Four Questions for Ben Loory

By Andre Gianfrancesco

Author Ben Loory is coming to this year's Lit Fest, and he knows a thing or two or three about writing. The author of two short story collections—Stories for Nighttime and Some for the Day and Tales of Falling and Flying—his work has appeared in The New Yorker and Tin House as well as on This American Life and Selected Shorts. (You can listen to one here!) A graduate of Harvard and the American Film Institute, he also used to be a screenwriter. 

We caught up with him ahead of his visit to talk about changing writing careers, the three-act structure, and the trouble with endings. 

Q. You’ll be leading an intensive on the three-act structure at Lit Fest. But isn't it time to abandon the three-act structure? Or is it still a useful tool for writers?

A. It's time to abandon it if you want to abandon it! And it's still a useful tool if you find it a useful tool. The only rule of writing is: do whatever works. Personally, I couldn't do without it.

Q. You were previously a screenwriter. When you switched to short stories, was there a learning curve? 

A. I didn't really have a learning curve—quite the opposite, in fact. As a screenwriter, I always felt constricted and helpless and confused, like I was locked inside a barrel and someone was asking me to do some kind of extremely complicated ritualistic dance. I was constantly fighting against my natural instincts as a storyteller and making myself do things I didn't want to do in order to write things I had no interest in writing. When I finally switched to writing short stories, it was like I'd suddenly come home. I was out of the barrel and everything made sense. I didn't have to do the crazy weird dance, I could just walk around and look at things and sing my songs the way I wanted to. The only thing I actually learned along the way was that I was a short story writer! Somehow that had escaped me before.

Q. You’re also teaching a class on endings. In general, what is more difficult for you to write, the beginning of a story or the end? Why?

A. Oh, endings by far.

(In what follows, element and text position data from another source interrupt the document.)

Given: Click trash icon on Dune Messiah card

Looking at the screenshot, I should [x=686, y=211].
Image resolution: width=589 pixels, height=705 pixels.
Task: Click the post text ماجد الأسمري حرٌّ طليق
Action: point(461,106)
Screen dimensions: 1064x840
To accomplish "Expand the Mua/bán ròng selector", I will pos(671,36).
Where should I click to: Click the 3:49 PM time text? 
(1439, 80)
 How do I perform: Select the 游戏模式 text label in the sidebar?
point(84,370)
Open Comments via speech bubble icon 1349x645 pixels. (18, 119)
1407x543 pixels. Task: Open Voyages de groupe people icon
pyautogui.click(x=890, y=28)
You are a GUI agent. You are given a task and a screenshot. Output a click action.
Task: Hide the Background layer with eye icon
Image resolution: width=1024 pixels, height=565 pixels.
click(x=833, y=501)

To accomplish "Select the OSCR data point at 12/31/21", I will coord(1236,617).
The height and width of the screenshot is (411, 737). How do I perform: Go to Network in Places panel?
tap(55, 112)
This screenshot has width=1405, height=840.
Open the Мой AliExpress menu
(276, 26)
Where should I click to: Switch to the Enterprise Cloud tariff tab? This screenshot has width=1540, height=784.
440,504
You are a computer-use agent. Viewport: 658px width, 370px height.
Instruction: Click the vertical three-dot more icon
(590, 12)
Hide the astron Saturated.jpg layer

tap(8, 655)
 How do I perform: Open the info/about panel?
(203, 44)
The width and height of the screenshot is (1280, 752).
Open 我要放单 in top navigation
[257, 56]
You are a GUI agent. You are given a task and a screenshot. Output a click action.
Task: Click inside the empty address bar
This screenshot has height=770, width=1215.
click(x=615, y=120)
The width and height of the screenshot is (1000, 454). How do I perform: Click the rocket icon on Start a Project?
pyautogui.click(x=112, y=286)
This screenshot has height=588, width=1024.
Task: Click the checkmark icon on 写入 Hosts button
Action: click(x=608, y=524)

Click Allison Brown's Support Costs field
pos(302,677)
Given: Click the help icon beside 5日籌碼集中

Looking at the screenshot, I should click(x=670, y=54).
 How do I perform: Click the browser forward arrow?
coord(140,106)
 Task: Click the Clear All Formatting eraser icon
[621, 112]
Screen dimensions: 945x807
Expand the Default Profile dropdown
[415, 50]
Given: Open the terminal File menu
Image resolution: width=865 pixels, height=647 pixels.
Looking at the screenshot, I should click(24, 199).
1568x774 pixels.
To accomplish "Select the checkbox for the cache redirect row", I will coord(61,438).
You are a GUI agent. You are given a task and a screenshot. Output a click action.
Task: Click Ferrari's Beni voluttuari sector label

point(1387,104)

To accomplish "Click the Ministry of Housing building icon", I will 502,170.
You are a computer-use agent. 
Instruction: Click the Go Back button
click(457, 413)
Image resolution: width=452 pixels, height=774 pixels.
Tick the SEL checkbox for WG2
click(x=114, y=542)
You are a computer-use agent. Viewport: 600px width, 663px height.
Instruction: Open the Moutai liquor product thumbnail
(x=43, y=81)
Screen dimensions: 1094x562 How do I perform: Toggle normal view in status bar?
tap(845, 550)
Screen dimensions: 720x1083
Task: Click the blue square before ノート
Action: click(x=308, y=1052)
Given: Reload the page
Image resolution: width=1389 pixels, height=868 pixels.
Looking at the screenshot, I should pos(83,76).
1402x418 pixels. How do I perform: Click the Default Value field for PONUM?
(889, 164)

Beginnings are easy—beginnings are nothing! You just make up some person and start following them around. You don't even have to know a single thing about them! If all else fails, you just stick 'em in a grocery store and start paying attention to what they throw in their cart. Eventually they'll see something or run into somebody or overhear a conversation or find something they forgot in their pocket a long time ago—whatever, something'll happen, it just has to, it's inevitable. Endings, on the other hand, are all but impossible! You've created this huge mess, and now somehow you have to sweep it all together and show how it actually makes some kind of beautiful sandcastle when you look at it from a certain direction?! What could be more impossible than that? Honestly, it's a nightmare every time. 

Q. Do you have any stories you wish didn’t have to end?

A. Hell no—writing-wise, endings are the only thing I care about! Or, not the endings per se, but that feeling you get—as a reader or a writer—when you hit that final line and that thing inside you opens and you leap off into eternity and get to float there for a while. It's that feeling that I love, that feeling I'm always after. Everything else is just a means to that end.

Andre Gianfrancesco is Lighthouse's spring intern.